** Text passage **
=== Section Start ===
Safe Cities: Collaborative Monitoring

For the Community, By the Community


Cities across the world are constantly changing and evolving faster than at any point in their history. They have become more congested, and criminal activities have soared leading to the destruction of public assets. Compounding the problems, terrorism has become a major concern that presents communities and neighbourhoods with new security problems. Faced with a wealth of challenges, which are often elusive, cities are expected to manage and control the change to allow their communities to have a standard of living that meets modern day expectations.

The terror attacks around the world reveal that most attacks are highly precise and well-coordinated, and targeted at high footfall areas to create a psychological impact along with monetary losses. Most of the citizens today are well aware of the risks and are in a state of constant anxiety about their safety and security. Hence, public safety has emerged as an important function for governments across the world.

Accordingly, the federal and state government departments responsible for internal affairs and homeland security continuously assess and monitor the internal security situation, issue appropriate advisories, share intelligence inputs, extend manpower support, and offer guidance and expertise to the state governments for the maintenance of security. This also helps in establishing infrastructure for safe cities by capitalising on features from the following distinct categories of surveillance systems:

  • Citywide police surveillance using Internet protocol (IP) based cameras, and
  • Citywide community surveillance including private and institutional surveillance for collaborative monitoring.

While the first system is becoming a standard solution for implementation to achieve the safe city vision, the latter is also gaining momentum to involve citizens and private and public institutions in collaborative monitoring. The following sections elaborate on the concept of collaborative monitoring.

 


Neel Ratan“Today, cities face a wide range of threats, ranging from terrorism and civil unrest to kidnapping and murder. To reduce the impact of these threats, it is critical for the authorities to capture real-time information on what is happening in and around the city. Therefore, there is a growing requirement for utilising the new and emerging technologies to make our cities safer. Given this background, one of the most user-friendly technologies that can play a crucial role is the extensive use of closed-circuit television (CCTV) cameras, which play a vital part in ensuring day-to-day surveillance, crime prevention and monitoring of illegal or suspicious activities. In addition to close supervision, CCTV cameras allow post-incident analysis and collection of indisputable legal evidence. While the government and legal authorities are also encouraging both public entities/ groups and individuals to adopt such progressive technologies, mapping each and every nook and corner of a city without seeking the help of its people is impossible. This formed the basis of a unique community policing initiative called ‘collaborative monitoring.’ As the very phrase suggests, collaborative monitoring is a unique tool, wherein the security and law enforcement agency takes advantage of the extensive network of surveillance cameras deployed by communities across the city as well as the cameras of other private and government establishments on a need basis. It is an extremely prudent enabler for the police department, as while they strengthen their bond with the communities, they can use any information or footage gathered from these security cameras to support investigation and the prosecution of criminals. The advantage provided by leveraging the extensive network of external cameras ensures enhanced crime monitoring through a cost-effective, widespread and scalabe model”
=== Section End ===
** Excerpted data **
=== Section Start ===
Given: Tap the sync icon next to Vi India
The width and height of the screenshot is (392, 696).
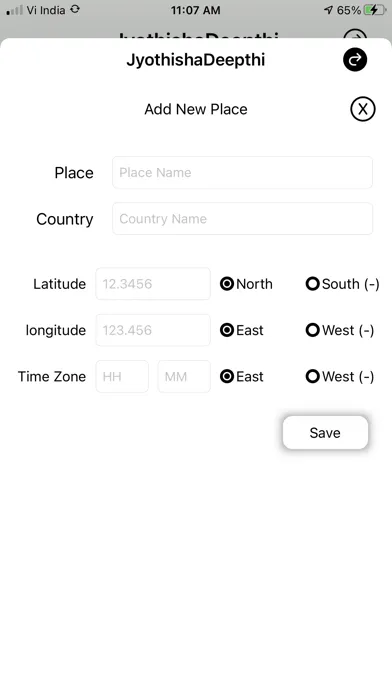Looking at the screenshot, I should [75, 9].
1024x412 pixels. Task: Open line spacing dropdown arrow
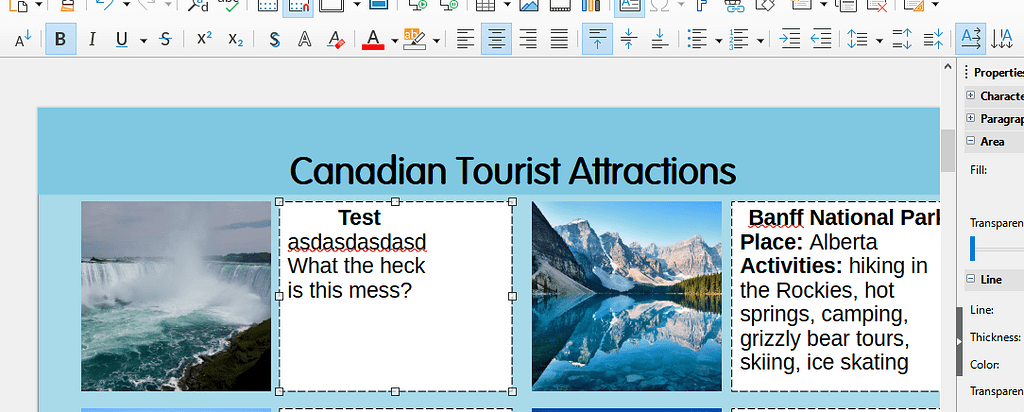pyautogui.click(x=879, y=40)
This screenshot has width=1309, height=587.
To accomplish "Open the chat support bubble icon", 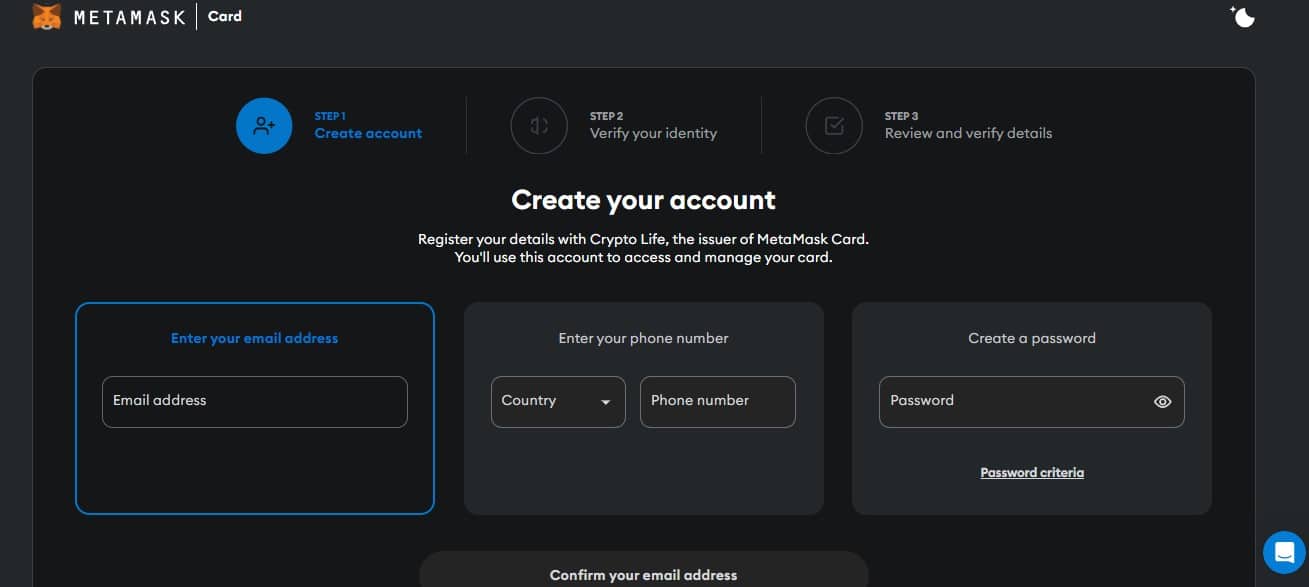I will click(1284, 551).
=== Section End ===
** Work task **
Decide whether each statement agrees with the text on safe cities, answering yes or no and quoting the deciding words of the text. 1. CCTV cameras make it possible to collect indisputable legal evidence. 2. Citywide police surveillance using IP-based cameras is becoming a standard solution. 3. Every part of a city can be mapped without the help of its people.

** Answer space **
1. Yes: "CCTV cameras allow post-incident analysis and collection of indisputable legal evidence."
2. Yes: "the first system is becoming a standard solution for implementation to achieve the safe city vision"
3. No: "mapping each and every nook and corner of a city without seeking the help of its people is impossible."